I've been cycling on the roads for, well, lets just say since I was a child, and to date I have chalked up a total of two serious injuries, one of which was my own fault (collision with a stationary vehicle, doh!*) and the other of which I could almost certainly have avoided with a bit of forethought, even though it wasn't my fault.

It's really just about confidence and practice. By far the most important thing any cyclist should bear in mind is that vehicles have blind spots, and if you get into one, even a careful driver who is paying attention will run you over. Learn this, and you are automatically safe from most driver/cyclist collisions. Beyond that, just be aware of what's going on around you, be careful, and indicate. If you get to a difficult bit you don't like the look of, get off and walk around it. There's absolutely no shame in that.

Honestly, give it a go. Start with quiet places/times first, plan ahead, practice a bit. You'll surprise yourself, I promise.

*And yes, I did pay for the damage, after I had finished picking bits of light cluster out of my face.

The Other Steve
Coat

Many and various

"Earl Attlee, Earl Liverpool, and MPs Stephen Pound and Lembit Opik will be among those illegally taking to the streets to "demand the launch of an investigation into whether the Segway could play a key role in unblocking Britain's gridlocked main roads""

Let me save them the trouble. No they won't. Segways are used by people who are to lazy to walk or cycle. If they had cars, they'd be using them.

@Richard Willetts

"Cycles on the pavement, Segways replacing them on the road, a sensible rider on a bike is not dangerous on the pavement, "

That very much depends on the pavement. And as a cyclist, I can tell you that from my perspective, there are now a solid majority of cyclists who are NOT sensible. I'd blame it on the advent of the supermarket "mountain" bike, if it didn't sound so sniffy and elitist, so lets just say there are more cyclists and less road safety training than there used to be.

"and more pavements should be split for cycle lanes... it would be much safer for all concerned that way."

Agreed, but with some reservations. There are certainly places where this would be a good idea, for instance at roundabouts (particularly multi lane roundabouts) and busy junctions, it makes sense to offer cyclists a route around, but on the other hand, there's no reason why you can't pull up on to the pavement and get off, if there is a pavement.
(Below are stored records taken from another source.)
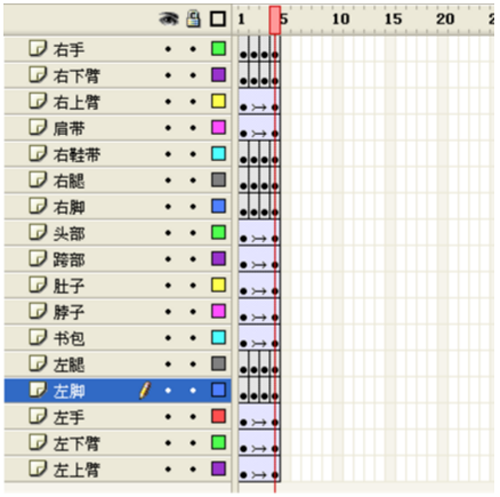
Task: Click the red playhead marker on ruler
Action: [275, 20]
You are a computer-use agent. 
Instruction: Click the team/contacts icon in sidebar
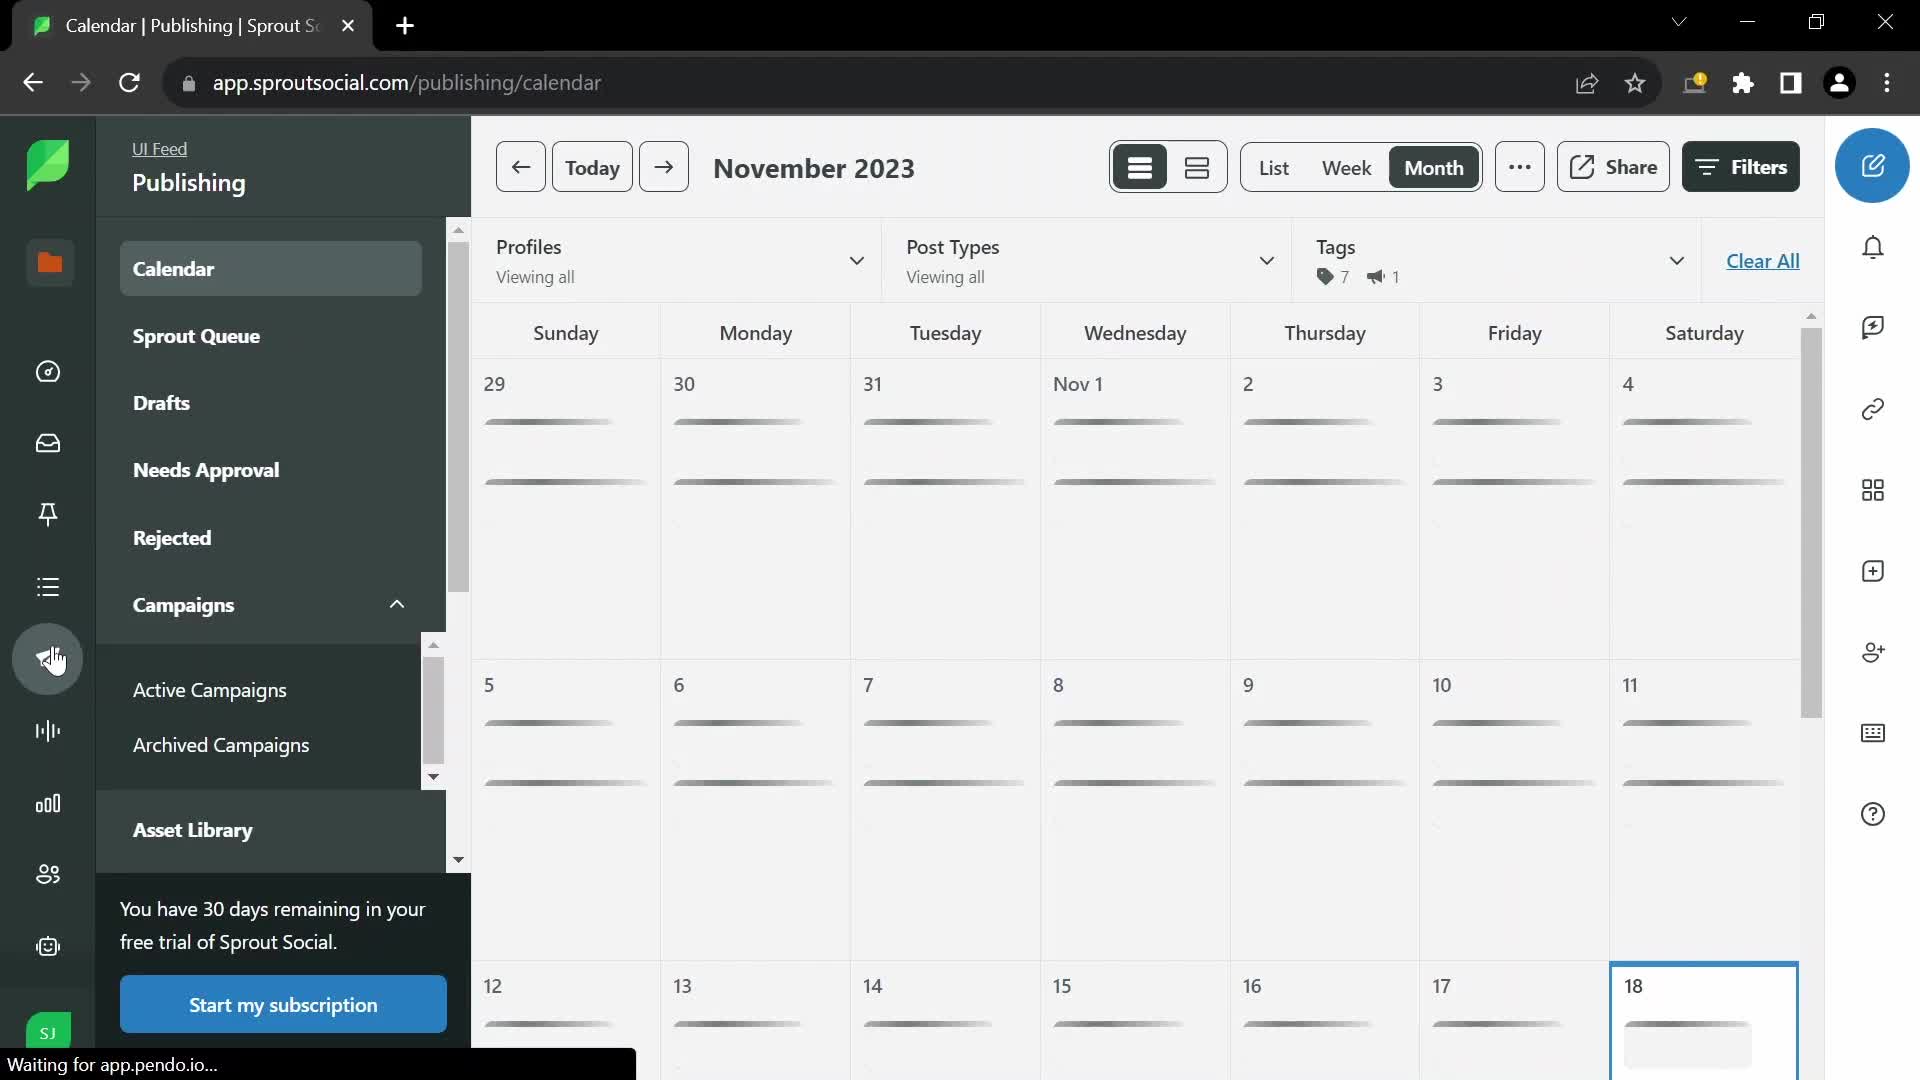coord(47,873)
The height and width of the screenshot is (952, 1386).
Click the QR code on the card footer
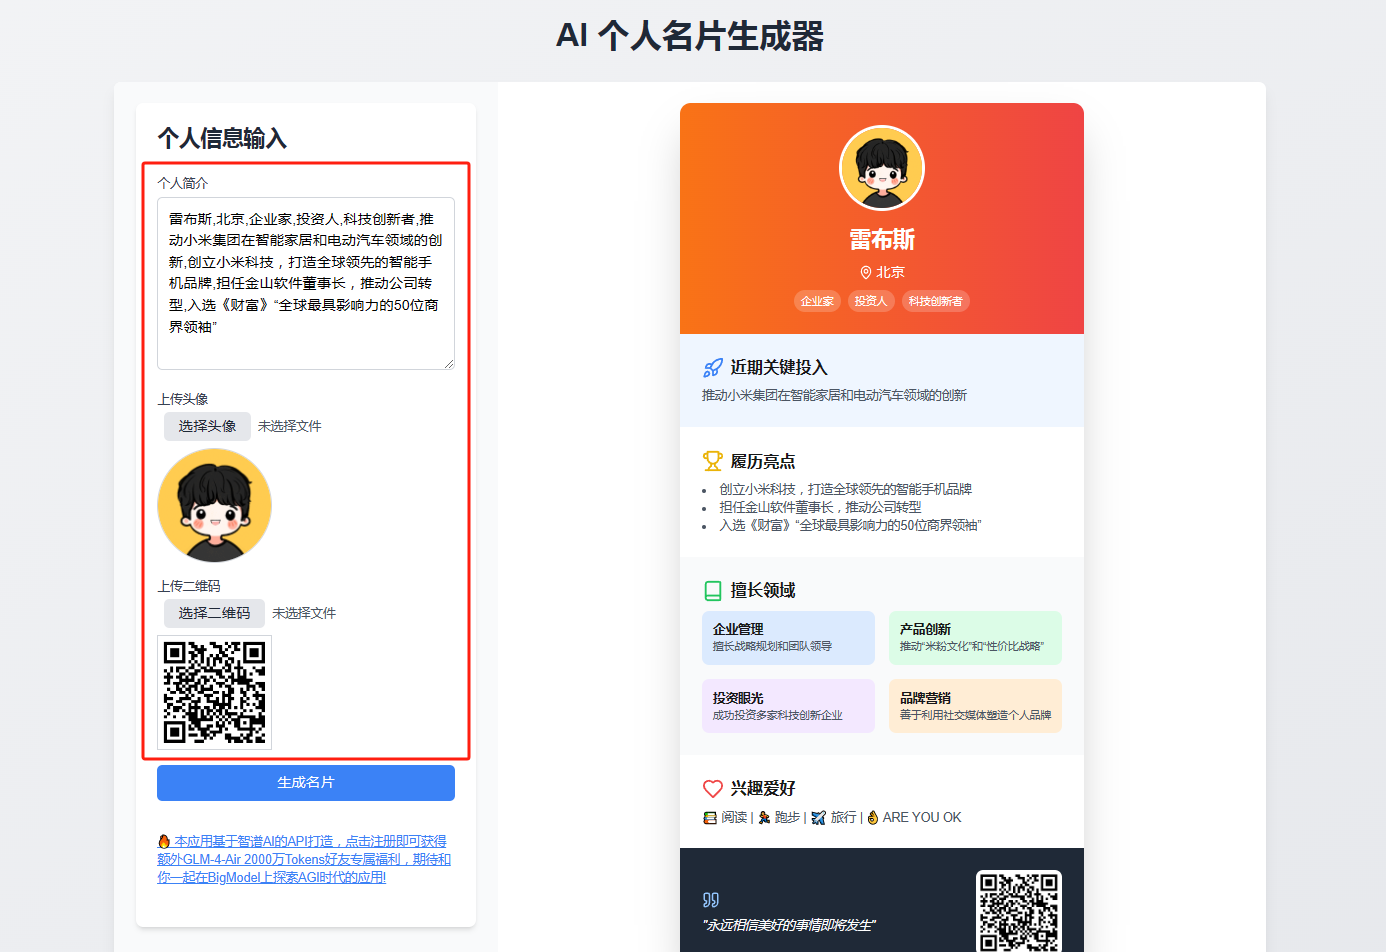(1019, 912)
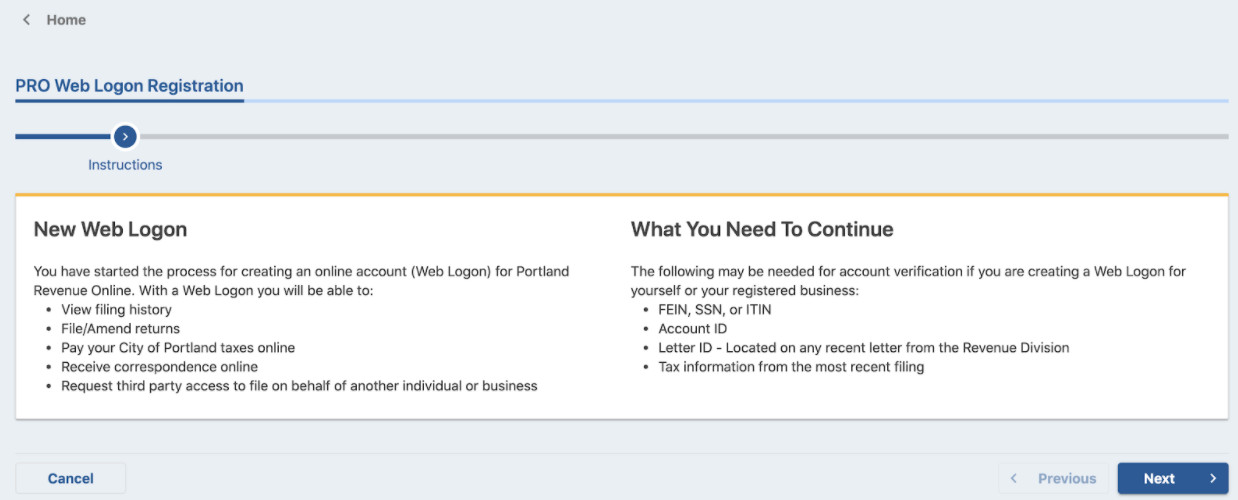Click the Instructions step circle icon
This screenshot has width=1238, height=500.
[125, 136]
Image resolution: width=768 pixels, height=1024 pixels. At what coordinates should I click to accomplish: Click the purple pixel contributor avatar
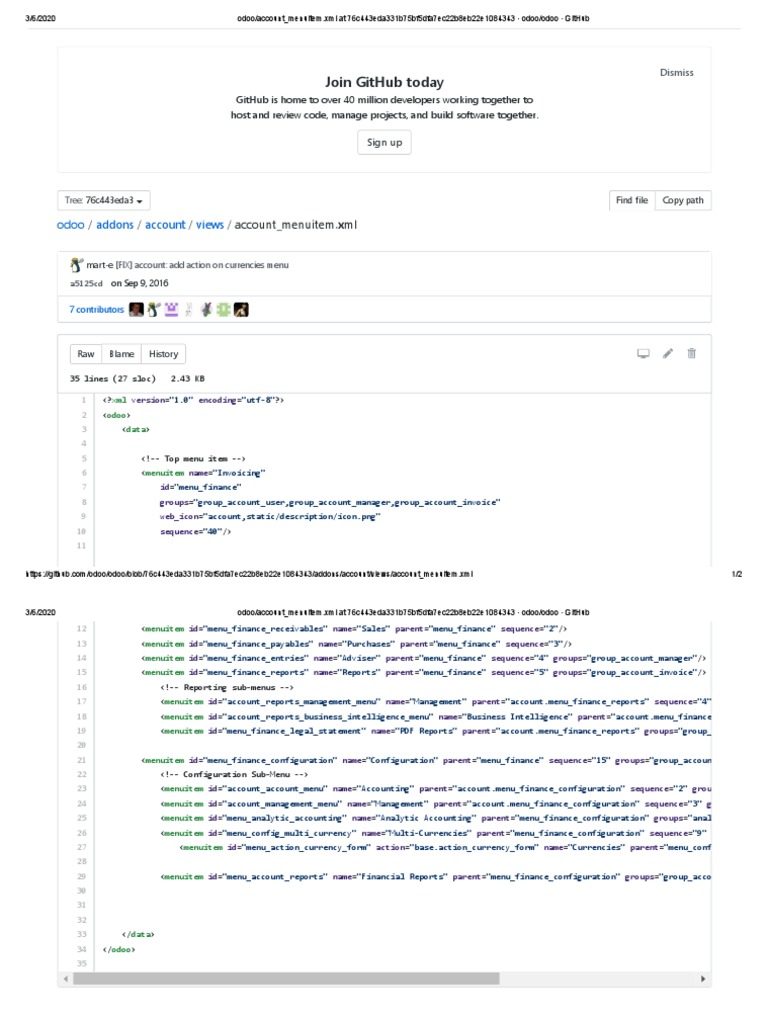(171, 310)
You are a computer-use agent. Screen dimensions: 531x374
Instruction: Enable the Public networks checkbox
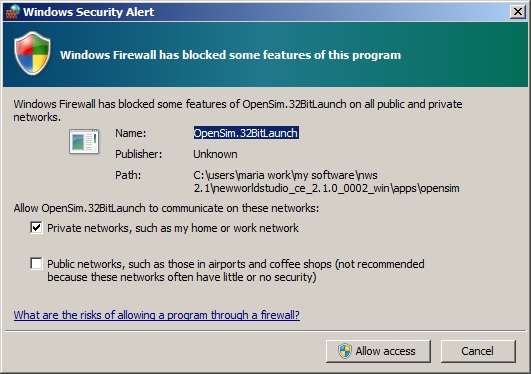point(36,264)
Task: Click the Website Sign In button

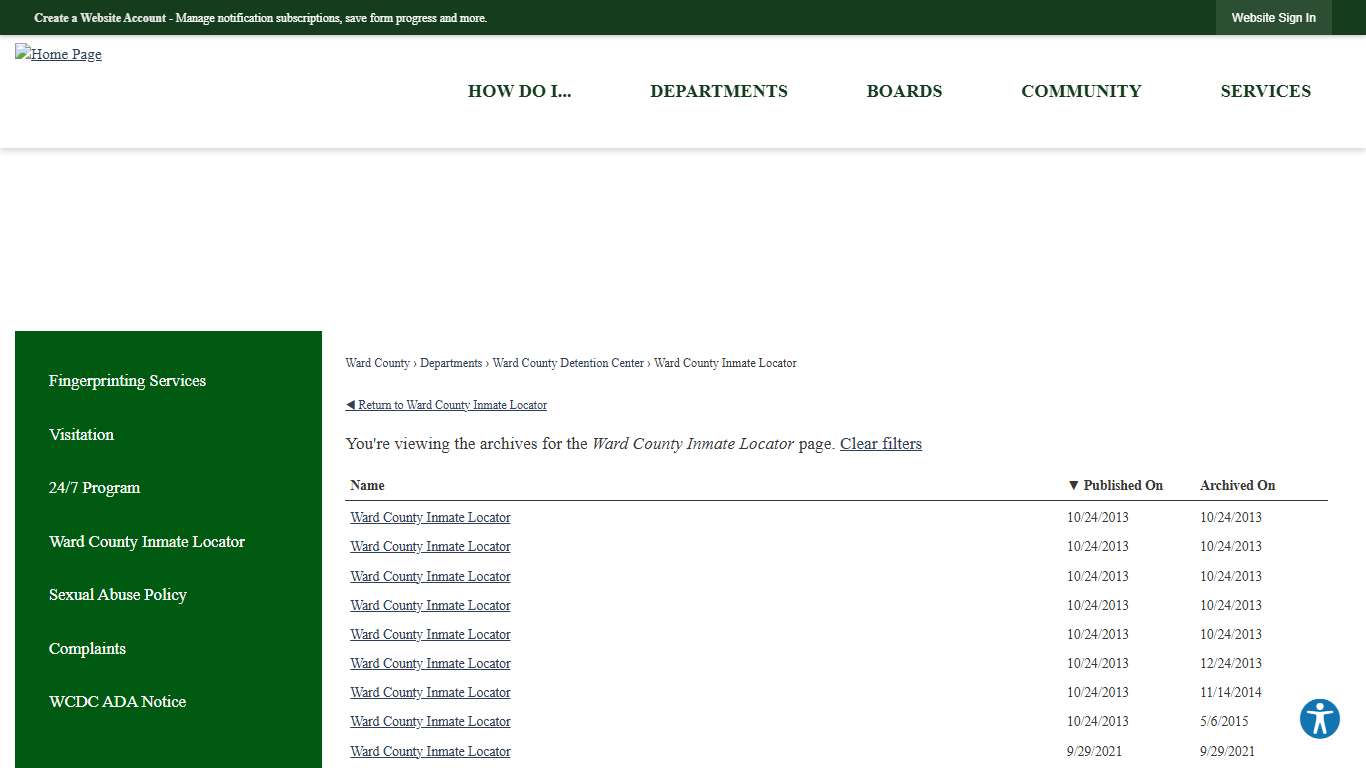Action: pos(1273,17)
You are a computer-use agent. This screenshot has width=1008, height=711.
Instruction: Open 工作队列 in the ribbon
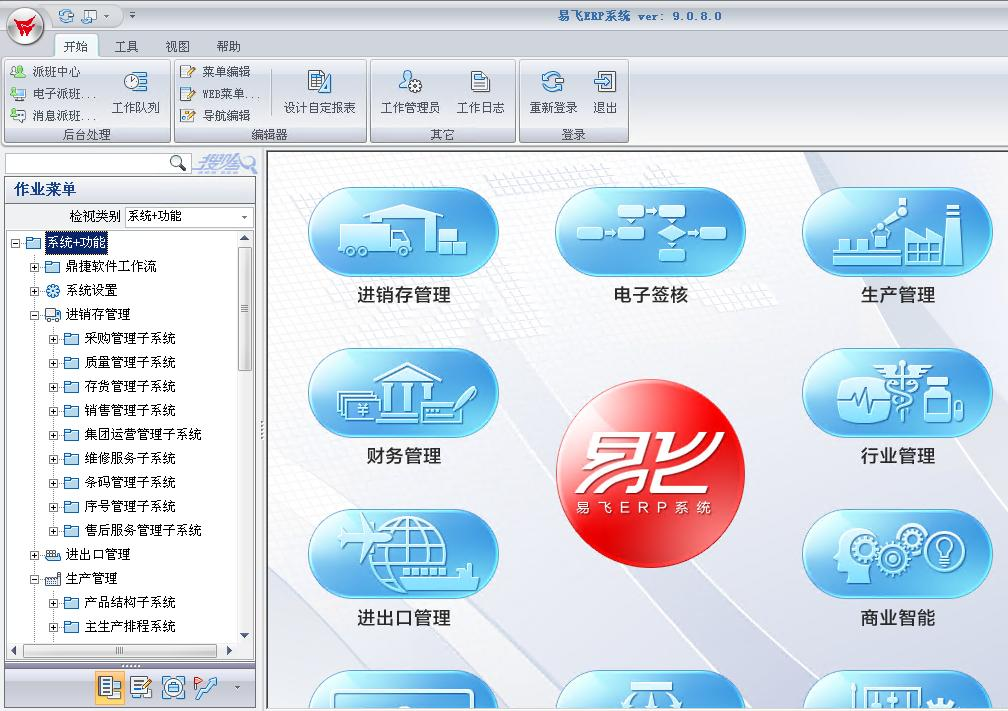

Another issue, as I think someone mentioned, is that simply drawing a big paint line down the middle of the pavement and painting four foot high bikes all over half of it doesn't seem to cut much with a lot of pedestrians. The coastal cycleway (NCN route 1, for those that are interested) near where I live runs along the wide pavement next to the promenade. It is extremely clearly marked. Trying to ride along there on a sunny bank holiday is obviously stupid, but even on quiet days, there are, variously, old folk, pushchairs, errant children, and a wide variety of idiots who either step into the cycle designated space without taking heed of approaching traffic, or bumble along in it.

Typical speed of an average MTB along this pavement is ~20MPH, for most of it's length the space is ~6M wide, with 2M dedicated to cyclists. At it's widest, it almost 10M wide, with the same 2M dedicated to cycles.

That would seem like plenty of space for everyone, but it isn't, and indeed I have seen cyclists both verbally and physically abused for having the temerity to ring their bells when people are blocking the way.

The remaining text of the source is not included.